VKACTF 2025 — Гусиные Кривые
Overview
We’re given the following C++ code. Since the main language of VKACTF is Russian, there are many Russian texts among the code:
#include <iostream>
#include <fstream>
#include <set>
#include <string>
#include <cryptopp/osrng.h>
#include <cryptopp/integer.h>
#include <cryptopp/nbtheory.h>
using namespace CryptoPP;
using namespace std;
Integer NextPrime(const Integer& n) {
Integer p = n;
if (p % 2 == 0) p++;
while (!IsPrime(p)) {
p += 2;
}
return p;
}
Integer Tonnelli_Shanks(const Integer& a, const Integer& p) {
if (Jacobi(a, p) != 1) return 0;
if (a == 0) return 0;
if (p == 2) return 0;
if (p % 4 == 3) {
return a_exp_b_mod_c(a, (p + 1) / 4, p);
}
Integer s = p - 1;
int e = 0;
while (s % 2 == 0) {
s /= 2;
e++;
}
Integer n = 2;
while (Jacobi(n, p) != -1) {
n++;
}
Integer x = a_exp_b_mod_c(a, (s + 1) / 2, p);
Integer b = a_exp_b_mod_c(a, s, p);
Integer g = a_exp_b_mod_c(n, s, p);
int r = e;
while (true) {
Integer t = b;
int m = 0;
for (; m < r; m++) {
if (t == 1) break;
t = a_exp_b_mod_c(t, 2, p);
}
if (m == 0) return x;
Integer gs = a_exp_b_mod_c(g, Integer::Power2(r - m - 1), p);
g = (gs * gs) % p;
x = (x * gs) % p;
b = (b * g) % p;
r = m;
}
}
class EllipticCurve {
public:
Integer p, a, b;
EllipticCurve(const Integer& p, const Integer& a, const Integer& b)
: p(p), a(a), b(b) {
if (!check_curve()) {
throw runtime_error("Заяц – Гусь!
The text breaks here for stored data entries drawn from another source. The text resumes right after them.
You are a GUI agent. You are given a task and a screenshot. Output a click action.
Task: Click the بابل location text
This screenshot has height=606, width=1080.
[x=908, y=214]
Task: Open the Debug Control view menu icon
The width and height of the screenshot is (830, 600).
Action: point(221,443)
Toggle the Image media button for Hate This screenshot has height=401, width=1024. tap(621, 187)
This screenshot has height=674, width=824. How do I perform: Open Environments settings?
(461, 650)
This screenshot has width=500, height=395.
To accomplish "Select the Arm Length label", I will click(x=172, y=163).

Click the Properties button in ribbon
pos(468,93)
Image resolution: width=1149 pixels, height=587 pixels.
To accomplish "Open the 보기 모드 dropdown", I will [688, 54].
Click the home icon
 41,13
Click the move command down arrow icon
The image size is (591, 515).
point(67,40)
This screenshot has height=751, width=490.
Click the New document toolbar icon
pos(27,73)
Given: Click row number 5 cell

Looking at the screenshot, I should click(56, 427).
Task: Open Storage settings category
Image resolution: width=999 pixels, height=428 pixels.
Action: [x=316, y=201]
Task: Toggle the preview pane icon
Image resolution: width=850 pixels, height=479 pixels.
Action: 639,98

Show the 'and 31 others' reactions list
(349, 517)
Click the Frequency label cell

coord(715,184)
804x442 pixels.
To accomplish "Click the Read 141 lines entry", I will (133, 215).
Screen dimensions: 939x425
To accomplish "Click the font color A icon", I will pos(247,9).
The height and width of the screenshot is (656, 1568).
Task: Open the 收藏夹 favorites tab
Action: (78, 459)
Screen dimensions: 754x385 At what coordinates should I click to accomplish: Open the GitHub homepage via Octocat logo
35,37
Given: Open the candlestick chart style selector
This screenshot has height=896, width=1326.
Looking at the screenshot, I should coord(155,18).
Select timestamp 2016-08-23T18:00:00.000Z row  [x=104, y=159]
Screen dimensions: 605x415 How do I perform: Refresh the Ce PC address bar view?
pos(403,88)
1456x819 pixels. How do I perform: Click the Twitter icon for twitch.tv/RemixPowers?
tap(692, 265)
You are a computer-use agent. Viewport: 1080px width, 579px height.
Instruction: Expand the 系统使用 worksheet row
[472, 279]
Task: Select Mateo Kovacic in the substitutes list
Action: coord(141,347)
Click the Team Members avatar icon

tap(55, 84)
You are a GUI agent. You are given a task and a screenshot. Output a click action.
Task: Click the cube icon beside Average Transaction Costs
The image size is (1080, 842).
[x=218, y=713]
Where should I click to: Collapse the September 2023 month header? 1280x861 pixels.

Кривая - Некривая!");
}
}
bool check_curve() const {
Integer d = -16 * (4*a*a*a + 27*b*b);
return (d % p) != 0;
}
Integer lift_x(const Integer& px) const {
Integer y2 = (a_exp_b_mod_c(px, 3, p) + a*px + b) % p;
Integer py = Tonnelli_Shanks(y2, p);
if (py == 0) {
throw runtime_error("Точка не пренадлежит кривой!");
}
return py;
}
};
int main() {
AutoSeededRandomPool prng;
ifstream flag_file("flag.txt", ios::binary);
if (!flag_file) {
cerr << "Флю… флю… флюгегехайм… Стоп-слово! Стоп-слово!" << endl;
return 1;
}
string flag_str((istreambuf_iterator<char>(flag_file)), istreambuf_iterator<char>());
Integer flag(reinterpret_cast<const byte*>(flag_str.data()), flag_str.size());
cout <<""<< endl;
cout << "Я гусь! Я до тебя (додолблюсь!)" << endl;
cout <<""<< endl;
Integer p, a, b, fy;
while (true) {
p = Integer(prng, 762); // Семьсот шестьдесят два... Семь сотен. Шесть десятков. И два.
p = NextPrime(p);
a = Integer(prng, 512);
b = Integer(prng, 512);
try {
EllipticCurve E(p, a, b);
fy = E.lift_x(flag);
cout << "p = " << p << endl;
cout << "Истинный y = " << fy << endl;
break;
} catch (...) {
continue;
}
}
set<Integer> checked;
int count = 0;
while (count < 3826) {
Integer x(prng, 2, p-1);
if (checked.count(x) || x < Integer::Power2(512) ||
(x > p ? x - p : p - x) < Integer::Power2(512)) {
cout << "Ломай меня полностью!" << endl;
continue;
}
try {
Integer e(prng, 55);
cout << "e = " << e << endl;
EllipticCurve E(p, a^e, b^e);
Integer py = E.lift_x(x);
checked.insert(x);
cout << "x = " << x << endl;
cout << "y = " << py << endl;
count++;
} catch (...) {
cout << "Жгучие пироги! Кто ж думал-то, что вот так подряд техника будет сбоить?" << endl;
}
cout << "Продолжаем > ";
string more;
getline(cin, more);
if (more == "Stop") {
break;
}
}
cout << "Я гусь! Я, пожалуй, (убегусь!)" << endl;
return 0;
}
Despite the code is tricky, the math description of the challenge is simple. We could reformulate it as following.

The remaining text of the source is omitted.